Nahaufnahme

In der Rubrik Nahaufnahme sprechen Fotografen/-innen und Dozenten/-innen der Ostkreuzschule über Bilder, die ihnen besonders am Herzen liegen. Diesmal haben wir die Fotografin und OKS-Studentin Julia Fenske darum gebeten, uns einen Einblick in die Entstehung ihres Fotos zu geben.

Ohne Titel, Foto: Julia Fenkse

Ein sogenannter Schicksalsschlag trifft uns im Leben immer unvorbereitet. Deswegen heißt er wohl auch so. Man kann sich nicht auf ihn einstellen oder sein Leben danach planen. Er wirft einen aus der Bahn und alles, was vorher normal war verschimmt geradezu in einem Meer von Hilflosigkeit und Schmerz. Planen oder der Alltag werden zweitrangig. Das oberste Ziel ist es ab dem Zeitpunkt des Geschehens nicht in diesem Meer unterzugehen und sich mit allen Kräften über Wasser zu halten. Und egal wie viel Hilfe man von Freunden und Familie beanspruchen kann, der Schmerz bleibt trotzdem ständiger Begleiter, Tag und Nacht.

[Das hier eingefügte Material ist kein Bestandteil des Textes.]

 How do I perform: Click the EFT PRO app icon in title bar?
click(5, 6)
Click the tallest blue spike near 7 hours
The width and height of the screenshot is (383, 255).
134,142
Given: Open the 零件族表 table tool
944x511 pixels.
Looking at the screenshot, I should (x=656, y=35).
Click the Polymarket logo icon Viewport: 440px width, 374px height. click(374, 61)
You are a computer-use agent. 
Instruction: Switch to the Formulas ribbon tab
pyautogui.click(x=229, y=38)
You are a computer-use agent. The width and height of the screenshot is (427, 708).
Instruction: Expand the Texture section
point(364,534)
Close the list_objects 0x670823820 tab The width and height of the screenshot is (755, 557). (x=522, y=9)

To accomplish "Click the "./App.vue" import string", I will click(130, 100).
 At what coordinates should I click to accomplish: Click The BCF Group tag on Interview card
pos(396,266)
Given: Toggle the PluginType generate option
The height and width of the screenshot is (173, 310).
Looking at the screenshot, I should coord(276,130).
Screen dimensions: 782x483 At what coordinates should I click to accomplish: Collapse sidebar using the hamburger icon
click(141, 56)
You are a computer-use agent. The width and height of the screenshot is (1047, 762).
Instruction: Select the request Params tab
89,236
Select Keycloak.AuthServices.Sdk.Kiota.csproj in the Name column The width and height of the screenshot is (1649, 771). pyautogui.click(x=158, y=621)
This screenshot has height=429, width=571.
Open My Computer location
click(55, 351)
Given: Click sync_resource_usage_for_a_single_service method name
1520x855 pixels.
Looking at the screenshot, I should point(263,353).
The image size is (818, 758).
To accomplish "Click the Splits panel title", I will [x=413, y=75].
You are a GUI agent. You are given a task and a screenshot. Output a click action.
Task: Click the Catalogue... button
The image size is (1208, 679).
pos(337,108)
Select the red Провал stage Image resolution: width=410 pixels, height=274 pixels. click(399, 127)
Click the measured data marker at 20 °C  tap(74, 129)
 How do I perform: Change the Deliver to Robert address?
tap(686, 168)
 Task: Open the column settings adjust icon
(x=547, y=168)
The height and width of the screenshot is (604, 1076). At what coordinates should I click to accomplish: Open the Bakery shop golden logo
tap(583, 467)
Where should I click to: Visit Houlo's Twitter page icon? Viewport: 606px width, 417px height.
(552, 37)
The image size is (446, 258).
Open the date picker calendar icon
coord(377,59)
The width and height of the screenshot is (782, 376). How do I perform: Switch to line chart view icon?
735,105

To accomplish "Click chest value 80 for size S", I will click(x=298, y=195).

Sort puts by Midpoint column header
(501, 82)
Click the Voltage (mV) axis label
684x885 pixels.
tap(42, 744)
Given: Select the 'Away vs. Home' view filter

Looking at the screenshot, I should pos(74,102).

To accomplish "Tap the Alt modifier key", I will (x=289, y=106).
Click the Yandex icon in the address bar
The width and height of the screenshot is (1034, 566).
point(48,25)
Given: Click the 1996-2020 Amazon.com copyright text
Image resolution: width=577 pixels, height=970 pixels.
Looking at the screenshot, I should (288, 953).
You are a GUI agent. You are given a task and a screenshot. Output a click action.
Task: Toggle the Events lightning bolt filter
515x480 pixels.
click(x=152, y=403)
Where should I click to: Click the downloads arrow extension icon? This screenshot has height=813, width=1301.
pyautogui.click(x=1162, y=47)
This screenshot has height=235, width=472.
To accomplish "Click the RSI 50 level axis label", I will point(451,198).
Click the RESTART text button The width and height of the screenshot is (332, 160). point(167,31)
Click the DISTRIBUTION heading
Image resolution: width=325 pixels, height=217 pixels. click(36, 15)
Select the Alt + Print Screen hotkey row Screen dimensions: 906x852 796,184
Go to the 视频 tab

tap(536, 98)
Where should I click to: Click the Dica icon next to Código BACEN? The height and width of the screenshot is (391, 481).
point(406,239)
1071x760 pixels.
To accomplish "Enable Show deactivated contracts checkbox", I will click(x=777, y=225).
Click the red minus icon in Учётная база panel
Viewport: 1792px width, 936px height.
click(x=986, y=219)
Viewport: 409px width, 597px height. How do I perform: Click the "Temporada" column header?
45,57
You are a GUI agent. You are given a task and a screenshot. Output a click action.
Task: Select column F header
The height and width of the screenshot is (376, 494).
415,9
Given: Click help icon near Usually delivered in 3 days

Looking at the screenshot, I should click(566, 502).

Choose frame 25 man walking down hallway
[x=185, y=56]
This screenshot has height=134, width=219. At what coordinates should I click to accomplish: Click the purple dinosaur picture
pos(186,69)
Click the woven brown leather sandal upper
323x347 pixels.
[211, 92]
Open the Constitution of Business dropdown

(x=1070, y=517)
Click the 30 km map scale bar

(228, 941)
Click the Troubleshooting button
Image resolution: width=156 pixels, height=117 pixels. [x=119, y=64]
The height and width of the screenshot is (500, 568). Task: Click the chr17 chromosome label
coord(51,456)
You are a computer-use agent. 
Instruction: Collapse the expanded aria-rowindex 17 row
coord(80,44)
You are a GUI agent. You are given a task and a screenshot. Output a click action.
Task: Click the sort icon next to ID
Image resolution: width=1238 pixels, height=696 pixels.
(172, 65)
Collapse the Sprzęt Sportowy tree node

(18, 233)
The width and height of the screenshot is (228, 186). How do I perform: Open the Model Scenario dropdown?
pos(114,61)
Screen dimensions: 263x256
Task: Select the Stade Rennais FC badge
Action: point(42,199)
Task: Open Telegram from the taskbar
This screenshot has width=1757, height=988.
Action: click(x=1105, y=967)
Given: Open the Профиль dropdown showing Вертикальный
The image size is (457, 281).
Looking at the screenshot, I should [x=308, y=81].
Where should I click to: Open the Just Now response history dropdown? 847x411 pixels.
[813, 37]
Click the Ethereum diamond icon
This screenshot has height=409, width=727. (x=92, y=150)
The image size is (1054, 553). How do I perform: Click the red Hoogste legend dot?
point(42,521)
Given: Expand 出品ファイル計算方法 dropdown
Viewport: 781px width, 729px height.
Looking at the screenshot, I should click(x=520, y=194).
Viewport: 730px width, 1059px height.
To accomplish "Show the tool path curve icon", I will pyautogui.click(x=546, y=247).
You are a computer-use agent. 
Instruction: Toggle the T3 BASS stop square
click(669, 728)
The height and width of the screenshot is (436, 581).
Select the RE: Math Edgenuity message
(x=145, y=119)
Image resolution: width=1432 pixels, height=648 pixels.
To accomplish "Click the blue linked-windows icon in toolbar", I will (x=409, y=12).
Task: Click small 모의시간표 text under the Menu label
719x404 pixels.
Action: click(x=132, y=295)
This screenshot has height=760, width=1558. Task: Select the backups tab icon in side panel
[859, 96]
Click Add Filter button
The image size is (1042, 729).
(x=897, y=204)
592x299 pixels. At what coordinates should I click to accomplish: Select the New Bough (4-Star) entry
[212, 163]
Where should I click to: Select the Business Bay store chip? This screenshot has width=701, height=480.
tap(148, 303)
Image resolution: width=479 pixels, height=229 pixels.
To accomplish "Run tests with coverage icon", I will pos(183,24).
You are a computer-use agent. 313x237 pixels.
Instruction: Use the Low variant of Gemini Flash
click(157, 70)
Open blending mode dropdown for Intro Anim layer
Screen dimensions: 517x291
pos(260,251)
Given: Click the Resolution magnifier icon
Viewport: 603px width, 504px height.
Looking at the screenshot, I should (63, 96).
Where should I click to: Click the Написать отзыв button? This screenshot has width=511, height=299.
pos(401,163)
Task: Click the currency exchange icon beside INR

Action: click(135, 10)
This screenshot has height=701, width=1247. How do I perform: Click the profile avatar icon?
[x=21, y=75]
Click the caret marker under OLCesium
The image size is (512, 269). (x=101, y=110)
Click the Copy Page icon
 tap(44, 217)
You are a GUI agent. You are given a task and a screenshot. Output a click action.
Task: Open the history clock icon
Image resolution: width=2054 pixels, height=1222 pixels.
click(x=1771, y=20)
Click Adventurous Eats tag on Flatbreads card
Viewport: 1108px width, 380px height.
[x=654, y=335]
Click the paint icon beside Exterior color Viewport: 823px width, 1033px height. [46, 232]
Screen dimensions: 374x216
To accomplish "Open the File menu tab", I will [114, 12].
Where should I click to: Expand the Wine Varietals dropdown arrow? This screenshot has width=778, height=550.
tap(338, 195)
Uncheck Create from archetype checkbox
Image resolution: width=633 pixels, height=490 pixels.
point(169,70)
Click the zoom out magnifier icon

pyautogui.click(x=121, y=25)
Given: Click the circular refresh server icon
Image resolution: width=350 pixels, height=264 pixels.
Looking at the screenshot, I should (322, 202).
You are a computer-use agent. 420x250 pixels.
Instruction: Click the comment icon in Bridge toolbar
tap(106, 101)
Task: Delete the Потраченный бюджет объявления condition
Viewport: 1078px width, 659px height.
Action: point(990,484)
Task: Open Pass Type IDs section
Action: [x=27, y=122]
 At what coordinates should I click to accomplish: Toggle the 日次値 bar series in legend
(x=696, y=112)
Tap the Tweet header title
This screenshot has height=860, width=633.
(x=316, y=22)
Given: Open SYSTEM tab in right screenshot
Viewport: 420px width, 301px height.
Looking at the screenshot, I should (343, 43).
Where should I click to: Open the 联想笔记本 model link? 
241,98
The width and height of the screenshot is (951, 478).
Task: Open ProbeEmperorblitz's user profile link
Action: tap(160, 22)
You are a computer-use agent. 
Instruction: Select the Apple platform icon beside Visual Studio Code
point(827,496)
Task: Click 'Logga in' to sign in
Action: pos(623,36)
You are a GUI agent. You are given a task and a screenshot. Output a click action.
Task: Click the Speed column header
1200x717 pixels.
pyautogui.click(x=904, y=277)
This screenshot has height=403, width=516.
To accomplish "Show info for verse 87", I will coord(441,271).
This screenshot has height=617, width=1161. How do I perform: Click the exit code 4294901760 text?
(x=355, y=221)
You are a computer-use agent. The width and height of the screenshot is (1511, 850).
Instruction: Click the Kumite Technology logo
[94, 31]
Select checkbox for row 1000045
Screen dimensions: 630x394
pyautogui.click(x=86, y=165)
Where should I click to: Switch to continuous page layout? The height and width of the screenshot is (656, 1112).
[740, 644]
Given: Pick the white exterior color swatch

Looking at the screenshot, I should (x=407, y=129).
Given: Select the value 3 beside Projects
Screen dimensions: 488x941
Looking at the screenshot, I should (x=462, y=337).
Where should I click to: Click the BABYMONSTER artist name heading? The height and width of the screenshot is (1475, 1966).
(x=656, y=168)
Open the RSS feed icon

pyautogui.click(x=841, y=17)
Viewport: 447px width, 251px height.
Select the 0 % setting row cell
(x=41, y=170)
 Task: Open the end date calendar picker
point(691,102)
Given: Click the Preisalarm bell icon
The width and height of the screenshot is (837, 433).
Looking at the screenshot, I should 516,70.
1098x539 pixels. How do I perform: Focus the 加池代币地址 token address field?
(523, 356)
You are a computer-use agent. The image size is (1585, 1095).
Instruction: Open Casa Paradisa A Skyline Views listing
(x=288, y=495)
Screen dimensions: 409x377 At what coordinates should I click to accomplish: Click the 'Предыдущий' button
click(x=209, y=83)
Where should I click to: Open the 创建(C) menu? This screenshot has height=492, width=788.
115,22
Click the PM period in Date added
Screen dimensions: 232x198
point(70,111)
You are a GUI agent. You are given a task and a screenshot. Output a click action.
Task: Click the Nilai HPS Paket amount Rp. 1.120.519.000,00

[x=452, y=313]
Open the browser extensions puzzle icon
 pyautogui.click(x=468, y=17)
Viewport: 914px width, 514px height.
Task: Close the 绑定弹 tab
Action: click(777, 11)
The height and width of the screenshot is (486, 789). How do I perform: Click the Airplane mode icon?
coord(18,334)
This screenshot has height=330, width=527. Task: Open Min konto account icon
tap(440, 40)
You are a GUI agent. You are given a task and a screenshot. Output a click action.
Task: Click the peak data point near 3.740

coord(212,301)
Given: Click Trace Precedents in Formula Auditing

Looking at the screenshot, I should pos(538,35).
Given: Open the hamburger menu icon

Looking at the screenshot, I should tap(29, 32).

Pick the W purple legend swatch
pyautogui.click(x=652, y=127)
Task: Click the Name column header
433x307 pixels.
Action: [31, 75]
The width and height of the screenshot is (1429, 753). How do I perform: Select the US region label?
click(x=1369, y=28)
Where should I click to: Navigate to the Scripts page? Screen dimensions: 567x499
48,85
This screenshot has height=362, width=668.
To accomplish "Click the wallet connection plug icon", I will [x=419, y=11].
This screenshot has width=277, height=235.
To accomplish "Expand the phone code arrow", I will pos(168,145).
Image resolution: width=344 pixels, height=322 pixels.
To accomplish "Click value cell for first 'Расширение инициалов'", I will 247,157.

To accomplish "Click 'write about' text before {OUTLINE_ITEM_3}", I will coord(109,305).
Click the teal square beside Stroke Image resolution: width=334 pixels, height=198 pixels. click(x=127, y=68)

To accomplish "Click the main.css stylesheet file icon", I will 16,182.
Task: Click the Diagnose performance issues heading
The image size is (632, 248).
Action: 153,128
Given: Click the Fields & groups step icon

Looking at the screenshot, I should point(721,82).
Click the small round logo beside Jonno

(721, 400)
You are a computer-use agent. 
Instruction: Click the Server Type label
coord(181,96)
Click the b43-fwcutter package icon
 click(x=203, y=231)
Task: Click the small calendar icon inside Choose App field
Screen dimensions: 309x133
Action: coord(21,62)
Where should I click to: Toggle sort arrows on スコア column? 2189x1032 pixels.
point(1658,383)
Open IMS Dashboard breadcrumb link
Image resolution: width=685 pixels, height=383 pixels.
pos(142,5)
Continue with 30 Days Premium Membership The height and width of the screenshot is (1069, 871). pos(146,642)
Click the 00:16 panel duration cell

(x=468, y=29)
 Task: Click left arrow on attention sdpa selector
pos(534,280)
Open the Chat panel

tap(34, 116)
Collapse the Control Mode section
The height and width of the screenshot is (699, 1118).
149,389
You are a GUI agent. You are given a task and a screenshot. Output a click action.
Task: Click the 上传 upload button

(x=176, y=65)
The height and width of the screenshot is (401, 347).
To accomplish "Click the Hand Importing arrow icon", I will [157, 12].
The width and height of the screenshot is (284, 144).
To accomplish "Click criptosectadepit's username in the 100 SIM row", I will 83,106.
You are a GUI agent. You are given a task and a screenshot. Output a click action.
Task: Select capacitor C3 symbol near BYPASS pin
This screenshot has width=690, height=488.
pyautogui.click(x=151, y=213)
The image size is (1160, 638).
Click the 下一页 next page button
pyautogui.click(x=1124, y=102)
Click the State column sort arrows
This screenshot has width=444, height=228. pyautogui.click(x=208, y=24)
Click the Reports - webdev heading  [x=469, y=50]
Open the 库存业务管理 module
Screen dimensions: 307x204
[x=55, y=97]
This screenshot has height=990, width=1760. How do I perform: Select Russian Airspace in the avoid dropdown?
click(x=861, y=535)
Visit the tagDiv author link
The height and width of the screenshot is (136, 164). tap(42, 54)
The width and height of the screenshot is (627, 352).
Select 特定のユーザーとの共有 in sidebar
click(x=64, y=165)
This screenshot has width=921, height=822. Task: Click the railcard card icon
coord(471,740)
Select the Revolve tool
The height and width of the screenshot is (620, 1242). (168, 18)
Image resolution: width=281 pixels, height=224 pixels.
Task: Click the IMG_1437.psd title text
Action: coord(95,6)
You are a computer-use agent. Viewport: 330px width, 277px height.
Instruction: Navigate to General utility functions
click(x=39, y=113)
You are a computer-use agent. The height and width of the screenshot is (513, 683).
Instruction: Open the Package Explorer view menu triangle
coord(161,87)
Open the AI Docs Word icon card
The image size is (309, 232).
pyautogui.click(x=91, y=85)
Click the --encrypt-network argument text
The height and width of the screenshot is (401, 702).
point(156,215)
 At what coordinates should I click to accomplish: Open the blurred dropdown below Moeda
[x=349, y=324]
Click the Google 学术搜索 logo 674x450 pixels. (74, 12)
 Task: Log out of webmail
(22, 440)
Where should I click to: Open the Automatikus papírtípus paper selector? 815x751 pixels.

Der Schmerz eines Schicksalsschlages, sei es Verlassen geworden zu sein, der Tod eines geliebten Menschen oder ein anderes Lebensereignis, dass uns komplett aus der Bahn wirft, er ist uns ins Gesicht geschrieben. Unübersehbar und mit einer erschreckenden Tiefe. Gleichzeitig hat es fast auch etwas Schönes, da das Gesicht ohne jede »Alltagsmaske« die Tiefe der Eruption einer menschlichen Seele verriet und nichts ehrlicheres habe ich jemals an Menschen beobachten können.

Ein Gesicht zeichnet wahnsinnig viele unterschiedliche Facetten in dieser Zeit des Seelenzustandes eines Menschen ab. Die Arbeit ist ein Versuch, diese ehrlichen und natürlichsten Facetten eines Menschen abzubilden. Niemals sonst sind wir nackter und verletzlicher und trotz dessen gleichzeitig zu unfassbarer Stärke aufgerufen. Es ist ein Zusammenspiel von Leere und gleichzeitiger konzentrierter Tiefe in den Augen, sowie einem weichen Gesicht trotz verhärtetem Gesichtsausdruck, der beschriebt, dass es um das Ertragen und Abwarten geht, bis der Schmerz nachlässt. »Die Zeit heilt alle Wunden« sagt man, weil es eine Wunde ist, die heilen muss. Ein tiefer Blick in die Seele eines Menschen.

Ich habe während des Entstehens des Bildes vor allem darauf geachtet dem Portraitierten auf jeden Fall »zu nah« zu kommen. Dafür hat es eine große Vertrauensbasis gebraucht. Es war mir bei der Entstehung des Bildes sehr wichtig, dass ich meine Beobachtungen auch ins Bild übertrage. Ich habe das Licht also so gesetzt, dass der Fokus wirklich auf seinem Gesicht lag und ich so versuchen konnte die vielen Facetten auf das eine Bild zu bekommen.

Julia Fenske wurde 1985 in Wilhelmshaven geboren. Sie ist freischaffende Fotografin und hat zuvor Soziologie, Psychologie und Erziehungswissenschaften in Halle studiert. Derzeit absolviert sie die Basisklasse bei Werner Mahler an der Ostkreuzschule für Fotografie. Sie lebt und arbeitet in Halle und in Berlin.